O mundo orbita à volta da tecnologia. Hoje em dia, não há ninguém que não use a tecnologia no seu dia-a-dia. Computadores. Smartphones. Tablets. Smartwatches. Quem é que, nos dias que correm, não usufrui de enormes quantidades industriais de tecnologia. Até já existem as denominadas “casas inteligentes” que fazem um preguiçoso por natureza aproximar-se vertiginosamente de um vegetal. Basta bater palmas e as luzes acendem-se. Basta assobiar e os estores das janelas abrem ou fecham. A tecnologia está em todo o lado e até na via pública existem câmeras de vigilância a controlar tudo o que fazemos. Com a evolução da tecnologia, a IA (Inteligência Artificial) vai galgando terreno aos humanos e, daqui a uns anos, certamente que existirão mais robôs no mundo do que humanos. Mas, mesmo vivendo num mundo absolutamente asfixiado pela tecnologia, existem ainda algumas pessoas que não se dão muito bem com esse facto e rejeitam, de forma bastante veemente, a existência ou dependência de todos os meios tecnológicos que as rodeiam. Uma dessas pessoas que, apesar de ainda se encontrar numa faixa etária bastante aceitável para o uso das tecnologias, é o meu cunhado. A aversão que ele tem por meios tecnológicos chega a ser aflitiva e, por vezes, verdadeiramente incompreensível de suportar. Sempre que necessita de usar a tecnologia para resolver algum assunto importante, ele entra em parafuso e acaba sempre por ter de pedir ajuda porque não tem as habilitações necessárias — ou, por outras palavras, por não aceitar o monopólio da tecnologia, não tem sequer um smartphone habilitado para as tarefas mais mundanas. E isto resulta, por vezes, em diálogos telefónicos verdadeiramente insanos e com uma enorme dose de insubordinação pura e dura.

“Pá, podes ajudar-me?”

“Sim, claro. Então o que se passa?”

“Preciso de mandar uns emails ou lá o que é isso!”

“Ah, ok. E então?”

“Então… não sei fazer isso. Podes ajudar-me?”
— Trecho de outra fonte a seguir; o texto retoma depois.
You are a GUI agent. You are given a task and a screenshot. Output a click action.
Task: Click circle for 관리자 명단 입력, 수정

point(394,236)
“Não sabes enviar um email? É super fácil… é só colocares o destinatário no…”

“Pá, isso eu sei! Não é isso. É que… tenho de enviar uns documentos e não sei como…”
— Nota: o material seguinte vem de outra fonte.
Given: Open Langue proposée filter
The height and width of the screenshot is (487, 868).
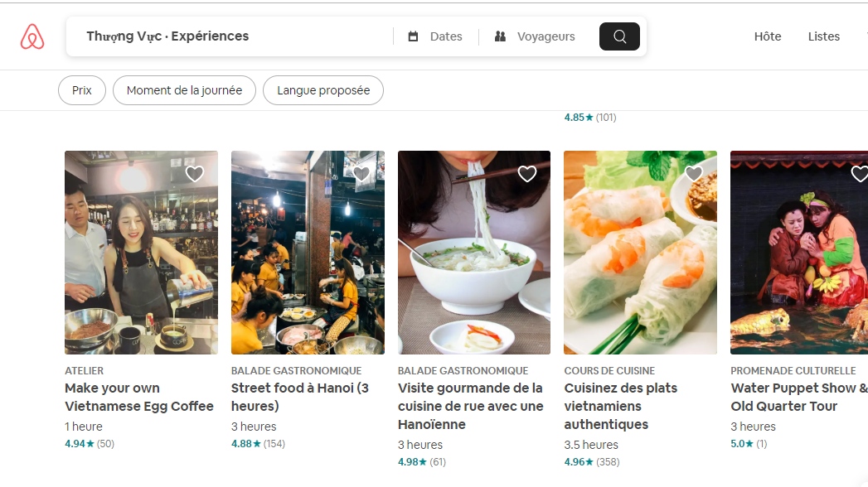Looking at the screenshot, I should [323, 90].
“Ah. Porque não disseste logo? Isso é só anexar os documentos e enviar. É super básico.”

“Ah, mas só tenho os documentos em papel. Como é que enviamos…”
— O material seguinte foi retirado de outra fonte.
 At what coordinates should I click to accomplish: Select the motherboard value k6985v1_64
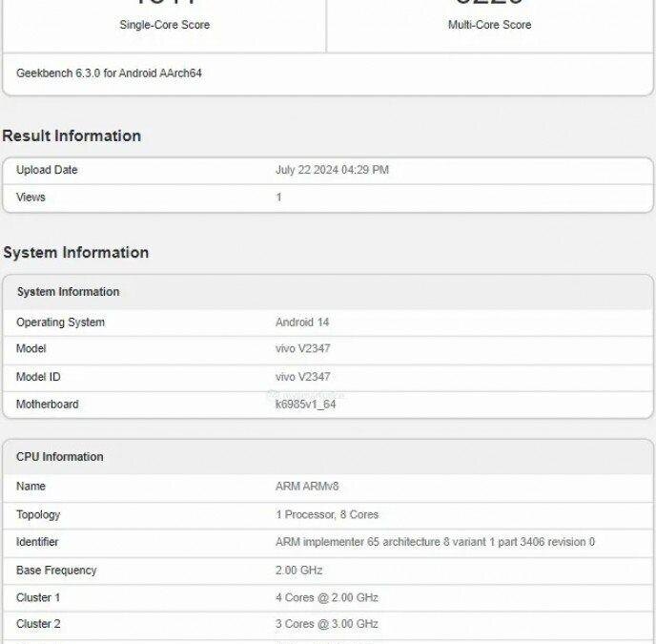coord(305,405)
“É só digitalizar. E depois é só anexar e enviar no email.”

“Ah… e como se faz isso?”

“Com a impressora. Actualmente todas têm digitalizador. É só digitalizar para o computador e depois anexar no email e enviar. Super fácil.”

“Super fácil para ti. Eu não percebo nada disso. Então não era mais simples colocar os documentos num envelope, ir aos CTT e enviar essa porra para o destinatário. Raios partam a tecnologia!”

“Não. Mais fácil é fazeres isso tudo sem sair de casa, apenas usando a impressora, o computador e a internet.”

“Eu não acho, mas tudo bem… fazes-me isso?”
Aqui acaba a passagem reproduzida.